[Excerpts from a dataset]
************

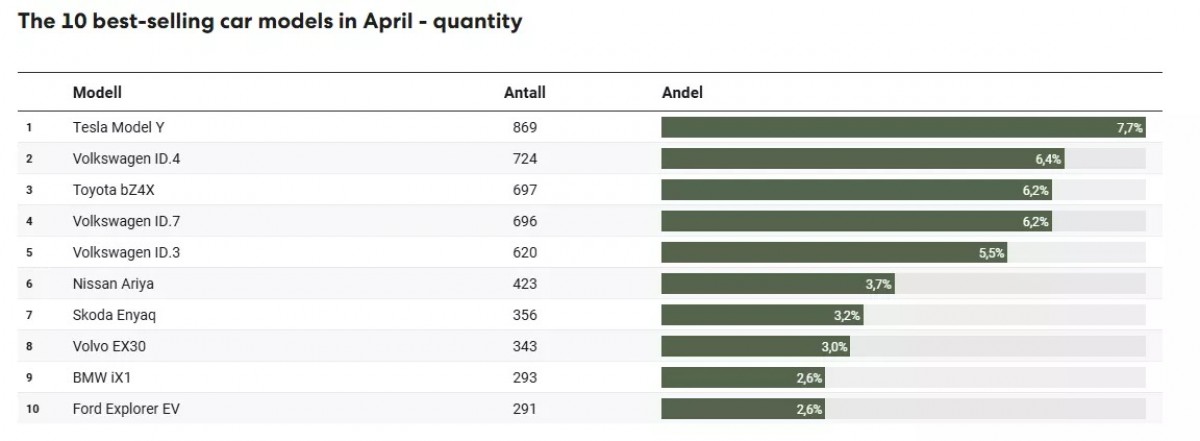Click the Antall column header
Image resolution: width=1200 pixels, height=441 pixels.
tap(525, 93)
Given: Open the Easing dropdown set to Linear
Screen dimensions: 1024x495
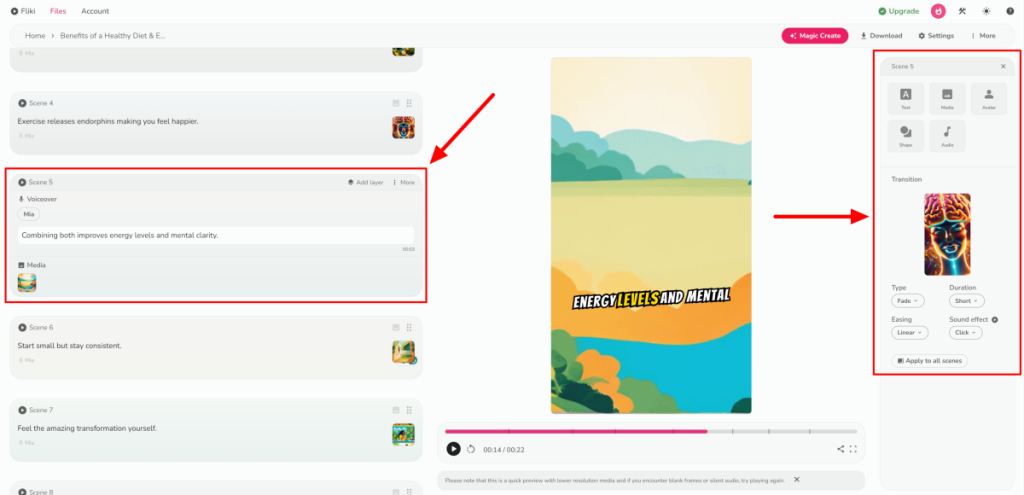Looking at the screenshot, I should coord(910,333).
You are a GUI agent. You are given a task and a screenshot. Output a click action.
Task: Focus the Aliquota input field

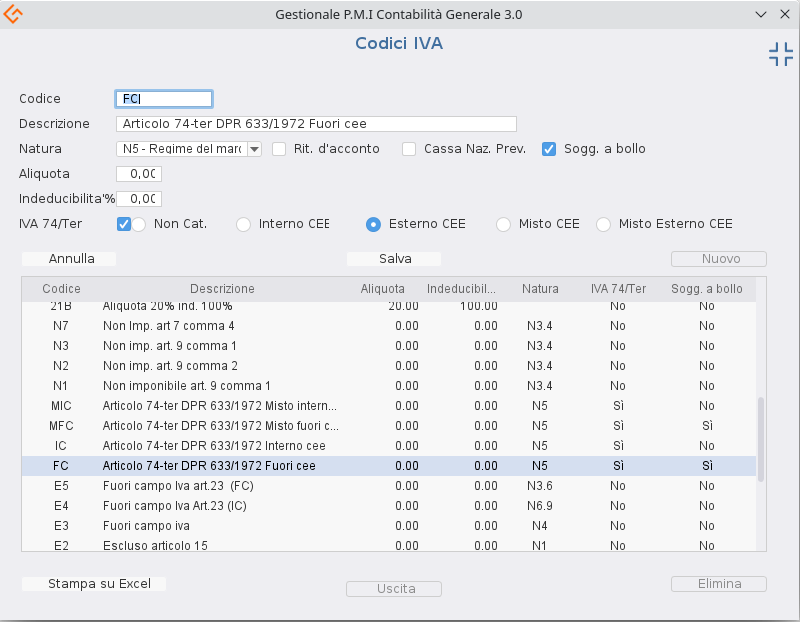tap(139, 174)
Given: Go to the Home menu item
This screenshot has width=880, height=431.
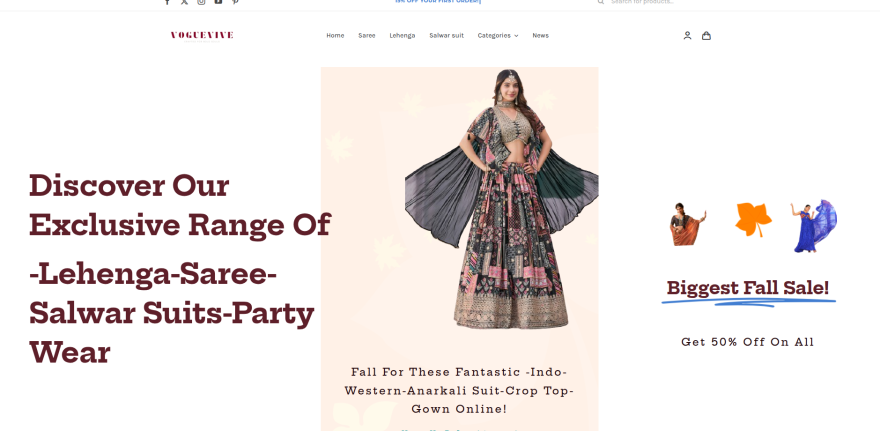Looking at the screenshot, I should [335, 35].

************

### DIRECTIONS FOR THIS TASK
Only the lines from the one with "You are a GUI" through the end of the data, both ends included, should be written out exactly, and no pictures should appear.

### RESPONSE FOR THIS EXERCISE
You are a GUI agent. You are given a task and a screenshot. Output a click action.
Task: Focus the Aliquota input field

tap(139, 174)
Given: Go to the Home menu item
This screenshot has width=880, height=431.
Looking at the screenshot, I should [335, 35].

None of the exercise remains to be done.